**WHAT IS EXPECTED**
Copy out everything in the entries from the line containing "At what (x,y)" down to the end of the entries, character for character, leaving the pictures out.

(SOURCE MATERIAL)

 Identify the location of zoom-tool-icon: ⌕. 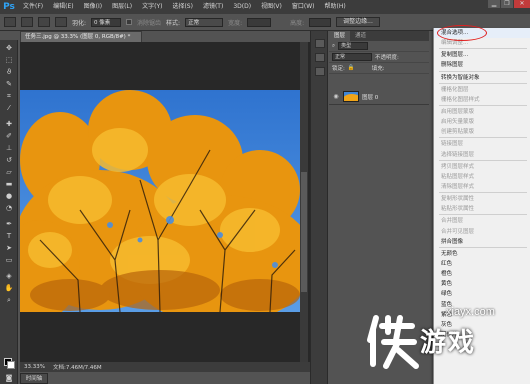
(9, 300).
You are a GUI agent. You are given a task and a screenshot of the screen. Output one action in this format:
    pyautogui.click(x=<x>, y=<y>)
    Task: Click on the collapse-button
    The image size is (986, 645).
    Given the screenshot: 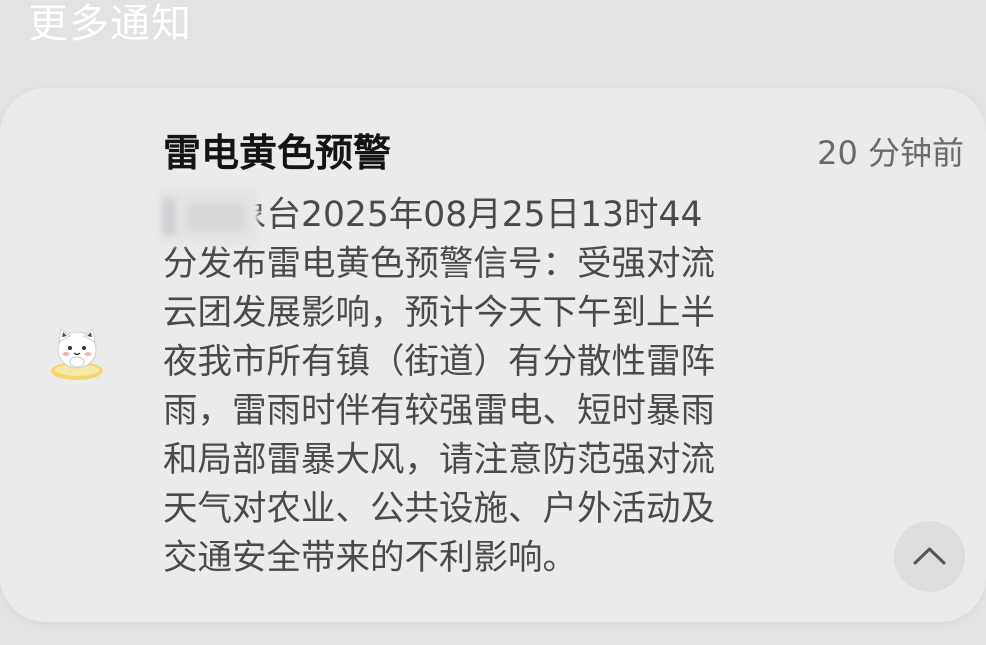 What is the action you would take?
    pyautogui.click(x=930, y=556)
    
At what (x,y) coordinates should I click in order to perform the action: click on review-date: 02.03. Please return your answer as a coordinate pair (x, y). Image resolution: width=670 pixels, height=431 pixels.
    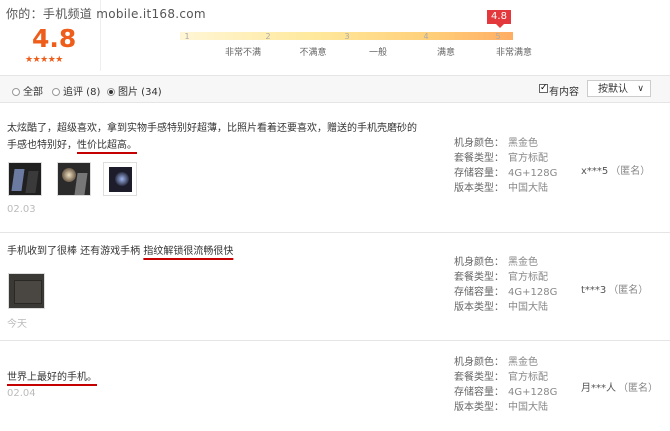
    Looking at the image, I should click on (22, 210).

(End SOURCE MATERIAL)

**TASK RESULT**
At what (x,y) coordinates should I click in order to perform the action: click on review-date: 02.03. Please return your answer as a coordinate pair (x, y). Image resolution: width=670 pixels, height=431 pixels.
    Looking at the image, I should click on (22, 210).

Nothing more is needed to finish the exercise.